** STATED TASK **
Can you convert the records from the line with "Open the Staging folder dropdown arrow" up to and including the line with "pyautogui.click(x=884, y=317)" into a numbered list, leaving out blank lines?

** TASK MATERIAL **
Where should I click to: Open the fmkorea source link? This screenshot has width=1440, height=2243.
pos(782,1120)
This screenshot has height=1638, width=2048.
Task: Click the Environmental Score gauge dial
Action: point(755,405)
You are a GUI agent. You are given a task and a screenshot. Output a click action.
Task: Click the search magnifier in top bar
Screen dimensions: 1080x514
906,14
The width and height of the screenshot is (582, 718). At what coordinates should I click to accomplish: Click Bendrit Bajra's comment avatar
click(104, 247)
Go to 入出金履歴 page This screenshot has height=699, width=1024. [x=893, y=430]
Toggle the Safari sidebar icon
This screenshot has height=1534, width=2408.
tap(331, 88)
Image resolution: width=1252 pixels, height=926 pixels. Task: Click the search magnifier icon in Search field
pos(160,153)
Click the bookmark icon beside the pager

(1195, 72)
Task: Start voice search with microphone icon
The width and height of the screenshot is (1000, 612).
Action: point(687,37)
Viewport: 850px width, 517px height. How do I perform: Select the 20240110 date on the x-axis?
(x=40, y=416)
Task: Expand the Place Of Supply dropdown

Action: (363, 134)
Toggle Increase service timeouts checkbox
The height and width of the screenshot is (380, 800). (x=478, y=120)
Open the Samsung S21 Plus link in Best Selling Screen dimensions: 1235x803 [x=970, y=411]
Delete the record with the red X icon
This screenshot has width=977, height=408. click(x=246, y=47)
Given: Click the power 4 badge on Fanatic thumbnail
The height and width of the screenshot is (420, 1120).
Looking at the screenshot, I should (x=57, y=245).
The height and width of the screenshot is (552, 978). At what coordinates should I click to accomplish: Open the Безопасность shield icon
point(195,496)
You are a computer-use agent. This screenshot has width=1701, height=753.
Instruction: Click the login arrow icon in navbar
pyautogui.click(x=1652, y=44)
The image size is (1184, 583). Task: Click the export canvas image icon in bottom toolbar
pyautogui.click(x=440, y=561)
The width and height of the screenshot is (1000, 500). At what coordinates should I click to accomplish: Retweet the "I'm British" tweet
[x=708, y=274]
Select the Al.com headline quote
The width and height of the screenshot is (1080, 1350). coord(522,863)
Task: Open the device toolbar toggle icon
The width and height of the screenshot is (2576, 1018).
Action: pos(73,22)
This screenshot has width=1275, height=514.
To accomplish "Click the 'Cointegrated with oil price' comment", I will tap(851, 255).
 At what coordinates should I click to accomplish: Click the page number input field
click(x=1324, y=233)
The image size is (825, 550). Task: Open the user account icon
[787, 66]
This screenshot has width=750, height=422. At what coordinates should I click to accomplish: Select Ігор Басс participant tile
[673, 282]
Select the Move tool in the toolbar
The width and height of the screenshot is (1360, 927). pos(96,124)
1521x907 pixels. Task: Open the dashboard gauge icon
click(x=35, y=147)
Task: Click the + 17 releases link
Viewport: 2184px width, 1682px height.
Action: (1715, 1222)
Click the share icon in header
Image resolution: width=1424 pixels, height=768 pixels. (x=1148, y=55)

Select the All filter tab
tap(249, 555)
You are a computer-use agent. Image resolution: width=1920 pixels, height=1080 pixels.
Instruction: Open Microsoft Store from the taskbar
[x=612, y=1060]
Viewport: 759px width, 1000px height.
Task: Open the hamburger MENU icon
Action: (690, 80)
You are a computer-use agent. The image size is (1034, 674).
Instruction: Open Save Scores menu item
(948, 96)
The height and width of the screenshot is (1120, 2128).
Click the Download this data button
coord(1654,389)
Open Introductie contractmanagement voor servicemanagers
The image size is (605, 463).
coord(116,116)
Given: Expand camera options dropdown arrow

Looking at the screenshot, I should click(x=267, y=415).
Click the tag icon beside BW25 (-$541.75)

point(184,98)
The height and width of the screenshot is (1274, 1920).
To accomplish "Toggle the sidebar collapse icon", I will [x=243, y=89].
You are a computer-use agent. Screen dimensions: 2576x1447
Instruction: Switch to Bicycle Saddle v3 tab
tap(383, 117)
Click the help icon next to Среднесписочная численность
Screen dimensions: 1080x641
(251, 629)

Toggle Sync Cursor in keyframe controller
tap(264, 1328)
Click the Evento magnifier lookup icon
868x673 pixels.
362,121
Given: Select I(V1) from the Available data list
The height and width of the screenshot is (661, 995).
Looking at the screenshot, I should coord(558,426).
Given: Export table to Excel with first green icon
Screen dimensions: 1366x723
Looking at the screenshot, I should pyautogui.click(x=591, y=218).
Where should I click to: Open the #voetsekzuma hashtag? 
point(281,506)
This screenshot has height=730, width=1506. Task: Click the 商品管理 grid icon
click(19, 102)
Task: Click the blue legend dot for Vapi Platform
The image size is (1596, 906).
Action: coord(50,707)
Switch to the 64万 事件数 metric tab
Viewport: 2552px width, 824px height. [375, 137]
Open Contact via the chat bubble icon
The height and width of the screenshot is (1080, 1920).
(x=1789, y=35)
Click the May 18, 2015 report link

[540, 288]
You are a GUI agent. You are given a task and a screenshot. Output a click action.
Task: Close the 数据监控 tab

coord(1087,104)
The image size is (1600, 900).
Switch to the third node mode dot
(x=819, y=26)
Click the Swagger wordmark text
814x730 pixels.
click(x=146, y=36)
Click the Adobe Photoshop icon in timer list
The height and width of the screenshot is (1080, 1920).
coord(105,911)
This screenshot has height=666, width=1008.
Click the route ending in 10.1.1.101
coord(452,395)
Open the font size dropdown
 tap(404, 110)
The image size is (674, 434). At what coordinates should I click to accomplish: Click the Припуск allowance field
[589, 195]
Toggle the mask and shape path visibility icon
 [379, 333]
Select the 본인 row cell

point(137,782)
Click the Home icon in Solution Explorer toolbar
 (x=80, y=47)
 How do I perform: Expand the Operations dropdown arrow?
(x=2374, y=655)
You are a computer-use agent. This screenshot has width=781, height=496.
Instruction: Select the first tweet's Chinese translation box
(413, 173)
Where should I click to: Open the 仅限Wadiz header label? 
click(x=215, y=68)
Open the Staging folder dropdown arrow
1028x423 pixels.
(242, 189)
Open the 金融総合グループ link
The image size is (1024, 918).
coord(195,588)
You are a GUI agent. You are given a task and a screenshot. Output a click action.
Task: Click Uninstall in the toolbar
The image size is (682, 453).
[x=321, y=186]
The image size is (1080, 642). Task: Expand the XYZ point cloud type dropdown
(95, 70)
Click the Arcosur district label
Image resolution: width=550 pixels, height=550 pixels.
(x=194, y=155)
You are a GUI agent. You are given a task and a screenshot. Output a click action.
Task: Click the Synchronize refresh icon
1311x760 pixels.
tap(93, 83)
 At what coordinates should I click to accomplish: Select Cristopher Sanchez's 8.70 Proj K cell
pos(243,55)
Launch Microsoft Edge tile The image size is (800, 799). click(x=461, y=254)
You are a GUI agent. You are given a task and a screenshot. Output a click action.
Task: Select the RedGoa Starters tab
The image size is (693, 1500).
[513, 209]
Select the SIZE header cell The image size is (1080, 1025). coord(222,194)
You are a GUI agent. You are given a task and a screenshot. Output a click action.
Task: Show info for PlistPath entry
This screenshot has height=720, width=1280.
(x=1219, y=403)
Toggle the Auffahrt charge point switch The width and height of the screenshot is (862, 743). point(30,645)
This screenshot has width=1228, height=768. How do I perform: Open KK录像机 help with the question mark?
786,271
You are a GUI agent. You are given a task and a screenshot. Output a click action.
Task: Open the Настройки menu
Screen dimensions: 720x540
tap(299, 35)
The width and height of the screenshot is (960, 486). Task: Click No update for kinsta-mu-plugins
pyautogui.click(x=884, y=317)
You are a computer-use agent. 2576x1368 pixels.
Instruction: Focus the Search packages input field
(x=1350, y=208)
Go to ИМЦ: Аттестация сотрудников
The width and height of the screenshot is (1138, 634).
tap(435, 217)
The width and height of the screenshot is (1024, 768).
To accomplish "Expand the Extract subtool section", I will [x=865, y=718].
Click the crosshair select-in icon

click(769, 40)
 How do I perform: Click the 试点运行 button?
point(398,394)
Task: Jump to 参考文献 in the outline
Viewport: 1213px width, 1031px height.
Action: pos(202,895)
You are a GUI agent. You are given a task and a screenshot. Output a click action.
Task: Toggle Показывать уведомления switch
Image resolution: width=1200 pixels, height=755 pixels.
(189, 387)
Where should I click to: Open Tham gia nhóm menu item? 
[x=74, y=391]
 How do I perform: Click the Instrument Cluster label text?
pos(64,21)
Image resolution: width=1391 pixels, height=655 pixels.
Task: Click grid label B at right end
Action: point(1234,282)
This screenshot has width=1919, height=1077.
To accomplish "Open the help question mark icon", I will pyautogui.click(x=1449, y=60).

** THE OUTPUT **
1. Open the Staging folder dropdown arrow
2. 1028x423 pixels.
3. (242, 189)
4. Open the 金融総合グループ link
5. The image size is (1024, 918).
6. coord(195,588)
7. You are a GUI agent. You are given a task and a screenshot. Output a click action.
8. Task: Click Uninstall in the toolbar
9. The image size is (682, 453).
10. [x=321, y=186]
11. The image size is (1080, 642). Task: Expand the XYZ point cloud type dropdown
12. (95, 70)
13. Click the Arcosur district label
14. Image resolution: width=550 pixels, height=550 pixels.
15. (x=194, y=155)
16. You are a GUI agent. You are given a task and a screenshot. Output a click action.
17. Task: Click the Synchronize refresh icon
18. 1311x760 pixels.
19. tap(93, 83)
20.  At what coordinates should I click to accomplish: Select Cristopher Sanchez's 8.70 Proj K cell
21. pos(243,55)
22. Launch Microsoft Edge tile The image size is (800, 799). click(x=461, y=254)
23. You are a GUI agent. You are given a task and a screenshot. Output a click action.
24. Task: Select the RedGoa Starters tab
25. The image size is (693, 1500).
26. [513, 209]
27. Select the SIZE header cell The image size is (1080, 1025). coord(222,194)
28. You are a GUI agent. You are given a task and a screenshot. Output a click action.
29. Task: Show info for PlistPath entry
30. This screenshot has height=720, width=1280.
31. (x=1219, y=403)
32. Toggle the Auffahrt charge point switch The width and height of the screenshot is (862, 743). point(30,645)
33. This screenshot has width=1228, height=768. How do I perform: Open KK录像机 help with the question mark?
34. 786,271
35. You are a GUI agent. You are given a task and a screenshot. Output a click action.
36. Task: Open the Настройки menu
37. Screen dimensions: 720x540
38. tap(299, 35)
39. The width and height of the screenshot is (960, 486). Task: Click No update for kinsta-mu-plugins
40. pyautogui.click(x=884, y=317)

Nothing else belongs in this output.